On day 40 Callahan’s life raft developed a tear. Barely clinging to life, he spent the next ten days bailing water endlessly from the sagging raft. By day 50, he could go on no longer. His entire being was exhausted beyond limit. He was ready to give up.
Most brands view uncertainty the same way Callahan looked at his perpetually sinking raft, as a problem to be fixed rather than a given to be exploited. We spend most of our time trying to bail out as much uncertainty as possible from our sinking brand, hoping that at some point the ocean will run out of water. In the end, we exhaust ourselves in a futile pursuit of security that doesn’t exist.
The truth is that uncertainty is as certain in marketing as it is in life. And in business today it is just growing and accelerating. Today’s most successful brands don’t try to avoid or “fix” uncertainty; they embrace it.
Mark Parker, Nike’s confident but softspoken leader, who was named “The World’s Most Creative CEO” by Fast Company, sat down with the publication to explain how Nike deals with uncertainty and change. In the interview he emphasized a new mindset, saying, “Things are accelerating. … How do you adapt to your environment and really focus on your potential? To really go after that, you have to embrace the reality that it is not going to slow down. And you have to look at that as half full, not half empty.”
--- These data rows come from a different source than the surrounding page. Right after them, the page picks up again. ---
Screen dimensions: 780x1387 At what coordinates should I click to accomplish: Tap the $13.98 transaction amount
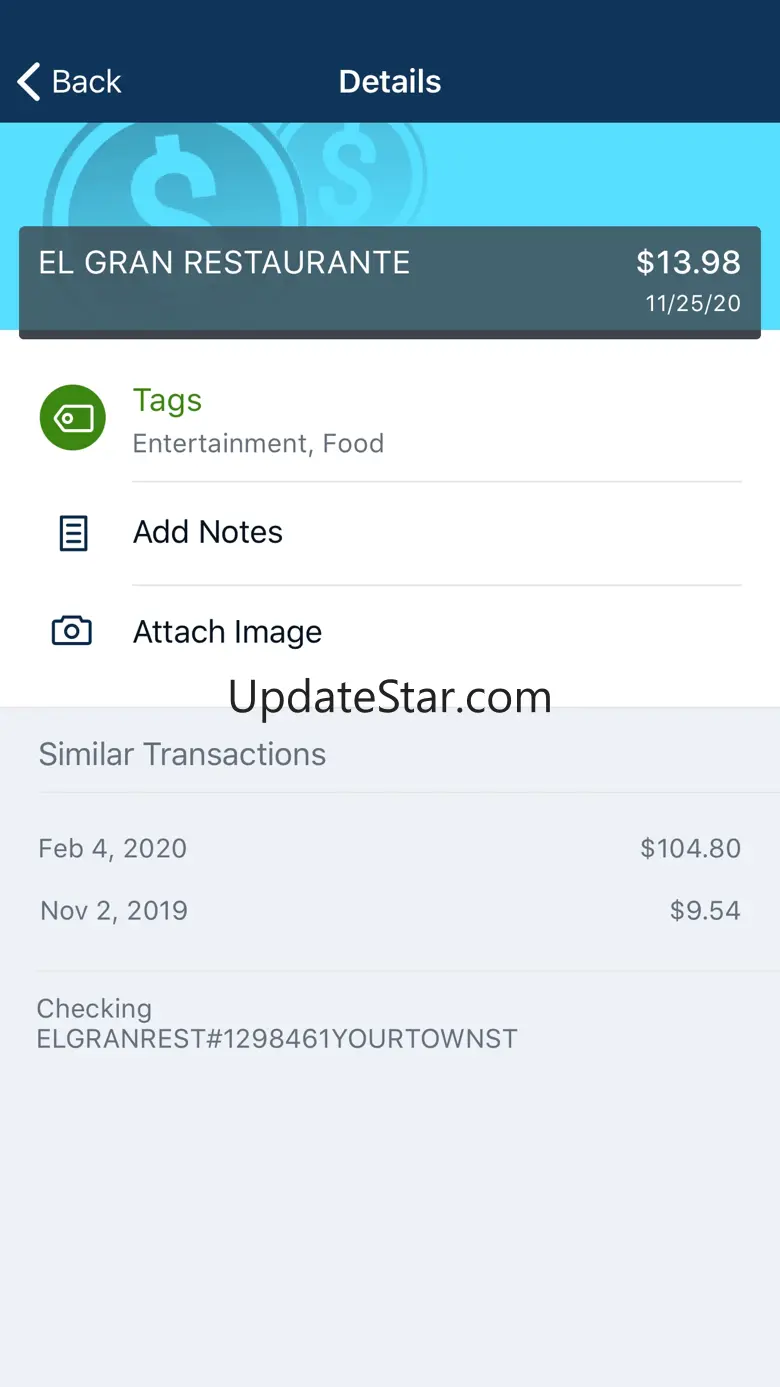(x=688, y=263)
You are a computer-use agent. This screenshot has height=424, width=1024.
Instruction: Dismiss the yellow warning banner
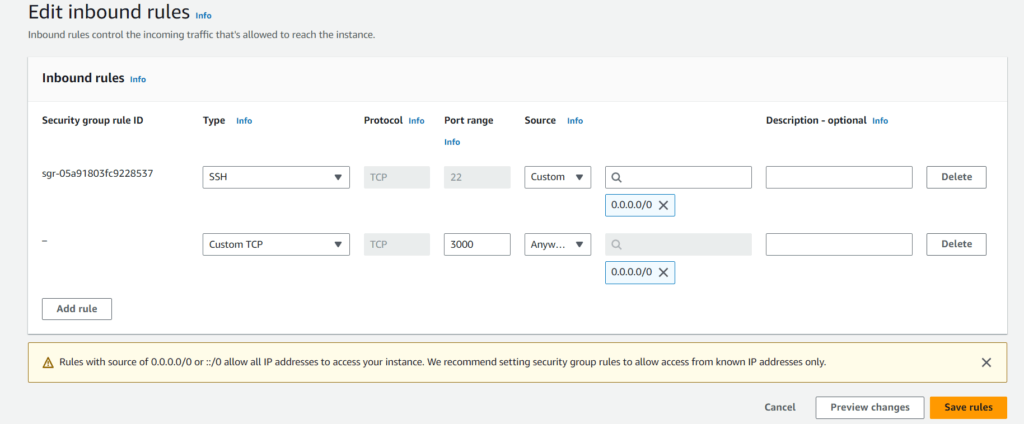pyautogui.click(x=986, y=362)
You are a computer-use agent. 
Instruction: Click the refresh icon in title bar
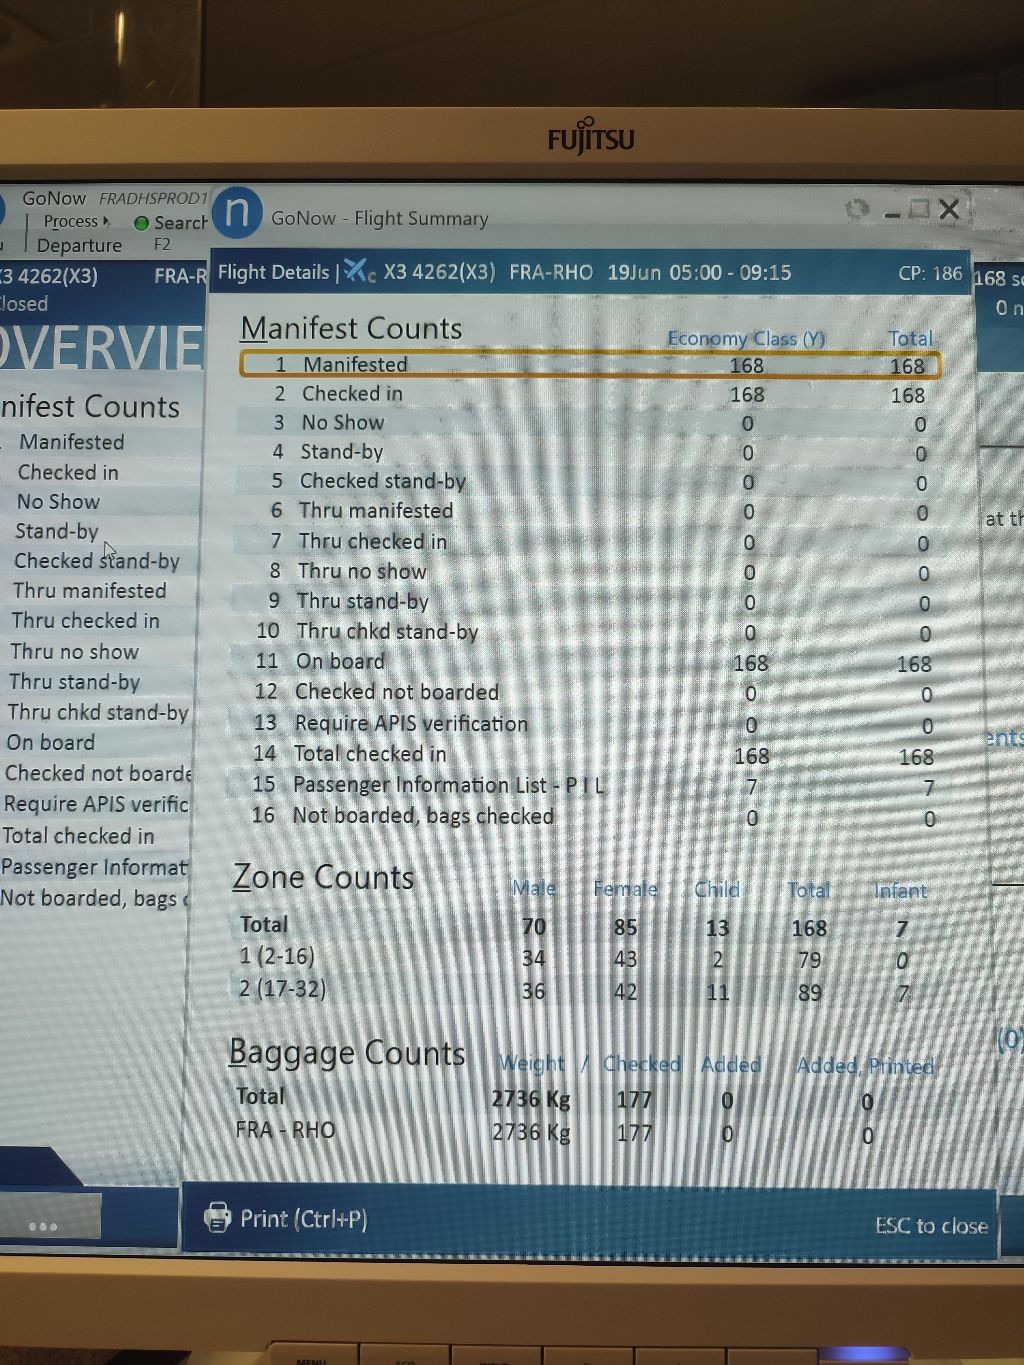click(857, 209)
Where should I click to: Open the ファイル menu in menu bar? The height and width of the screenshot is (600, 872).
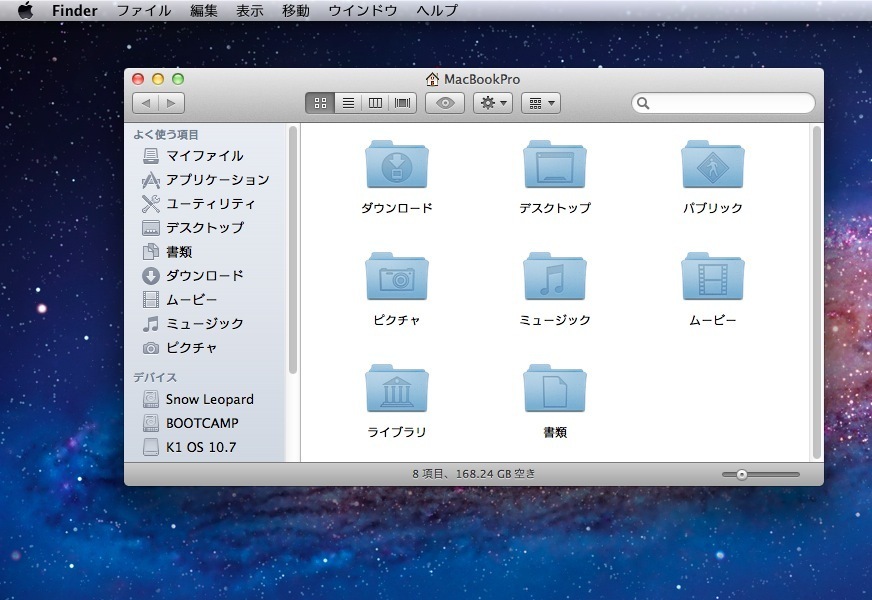pos(143,11)
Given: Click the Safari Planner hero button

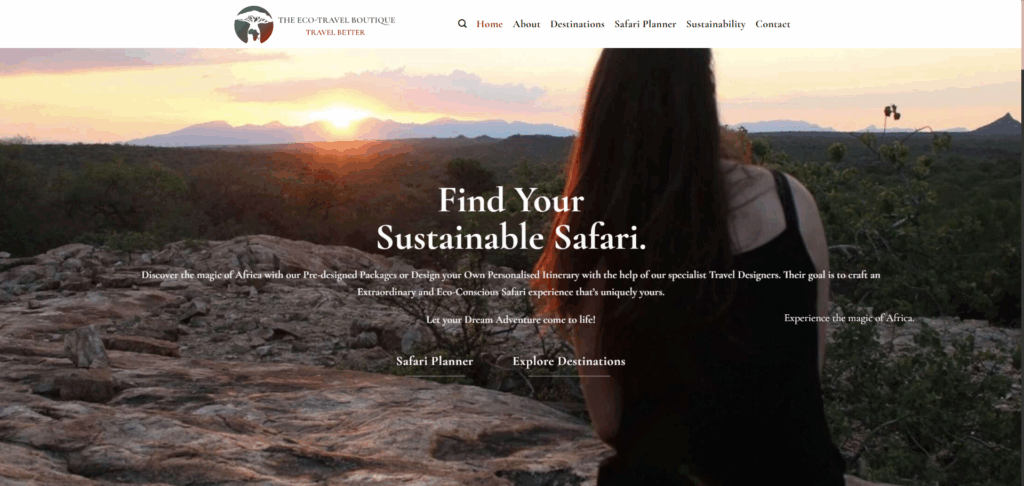Looking at the screenshot, I should coord(435,362).
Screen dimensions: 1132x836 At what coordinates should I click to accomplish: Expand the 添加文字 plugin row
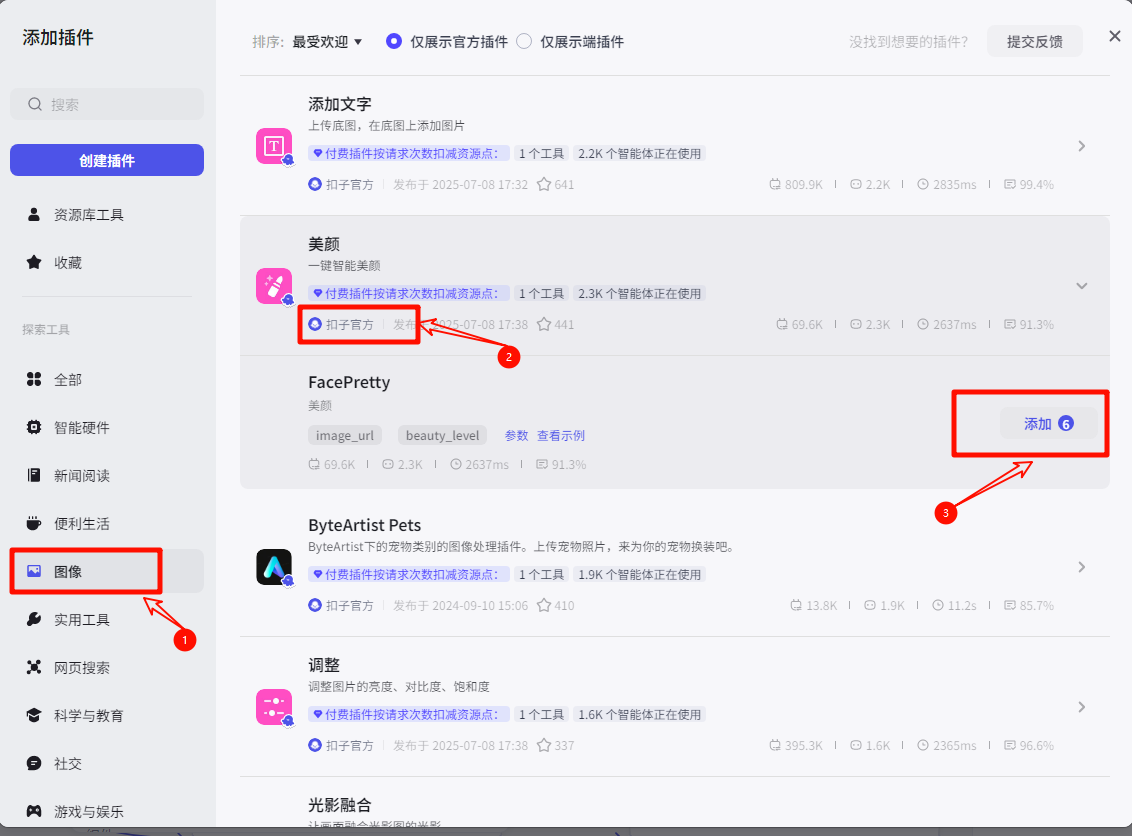click(x=1081, y=146)
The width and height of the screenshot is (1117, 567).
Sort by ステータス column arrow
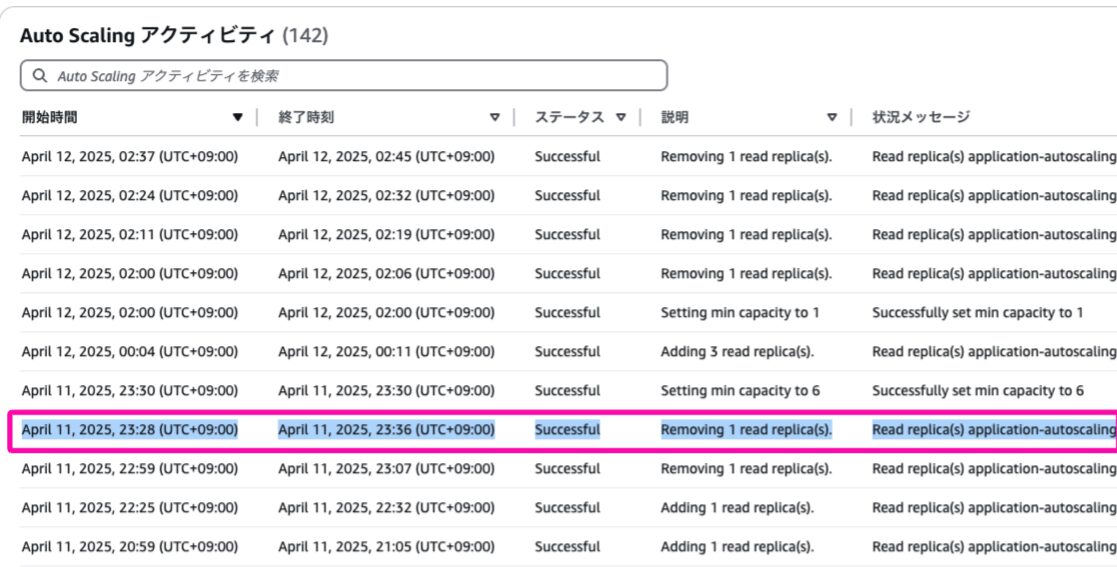620,118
Embracing uncertainty doesn’t mean that you passively accept it. To truly succeed, you must look at uncertainty as a chance to gain an advantage. Parker goes on to say, “We try to help accelerate the change ourselves. … If you get that it’s an opportunity, you’ll want to.” In a hyper-connected world with instantaneous communication, uncertainty reigns. But it doesn’t have to be your adversary. The anxiety you feel because of the ceaseless unknowns is shared by everyone, which means whoever can better navigate that common uncertainty gains the advantage.